RFID tags are already ubiquitous in retail, libraries and hospitals. They're cheap, wireless, not too power hungry, and are very useful for keeping track of inventory. However, it's their design that subjects them to inefficiency; most RFID tags have tiny, in-built antennae, which deflect a radio signal and transmit code that's then stored in the tag's chip. The problem is when the radio waves reflect against walls (or other objects) and interfere with sensing. Sai Nithin Reddy Kantareddy, a graduate student, explained that antennae-based sensors increase the chances of getting false positives or negatives which makes them unreliable.
To deal with that complication, MIT's Auto-ID lab has a design which turns ordinary RFID tags into sensors. Some RFID tags are battery-assisted, while others are more passive (meaning they get their energy from a remote reader), but both types use antennae. Aware of the shortcomings associated with antennae, the researchers came up with an UHF (ultra-high frequency) tag sensor configuration which is less prone to interference, and was able to sense glucose in the environment. The glucose-sensing chip produces an electric charge whenever it identifies glucose, and that acts as the battery.

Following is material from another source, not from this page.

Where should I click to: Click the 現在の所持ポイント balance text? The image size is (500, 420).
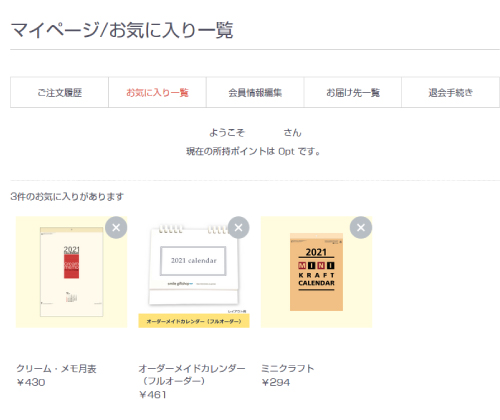[x=253, y=151]
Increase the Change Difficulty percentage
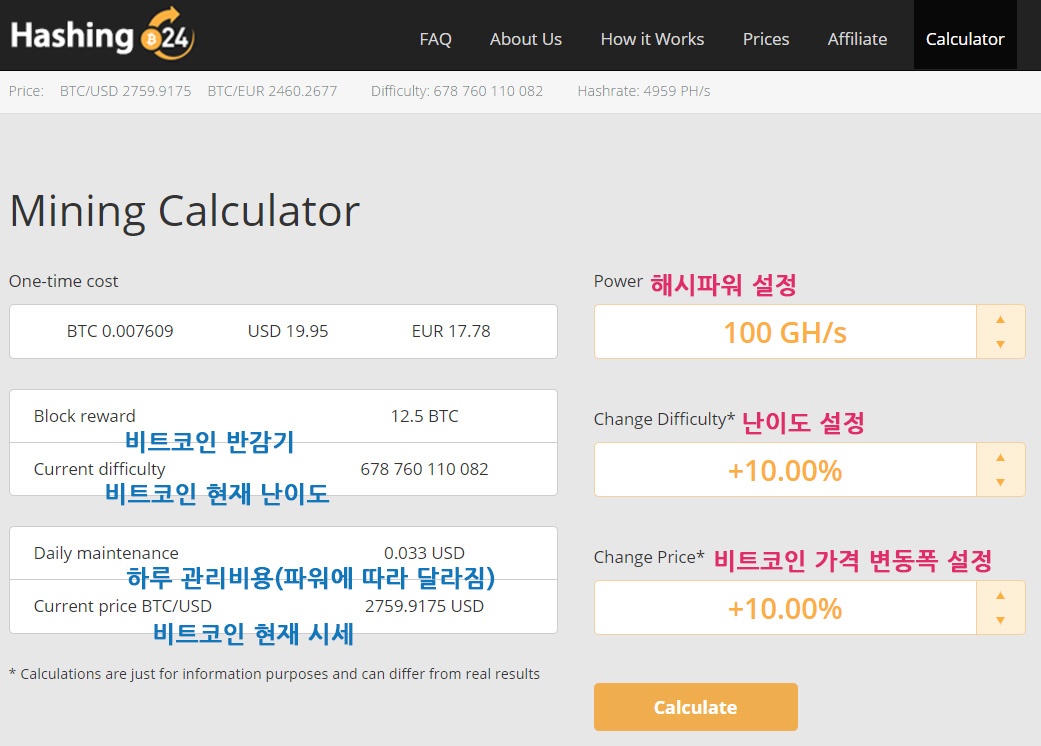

Their approach involved memory chips that could switch between a 'passive' energy-based mode and a local, energy-assisted mode (where an external battery is normally required) into an RFID tag with standard radio-frequency antennae. A circuit wrapped around the chip allowed it to activate the energy-assisted mode only when it sensed particular stimuli.
In the future, the researchers hope to develop RFID tag sensors that can identify environmental carbon monoxide -- and the good news is their chip-centric design is much more scalable and than the specificity demanded by antennae designs.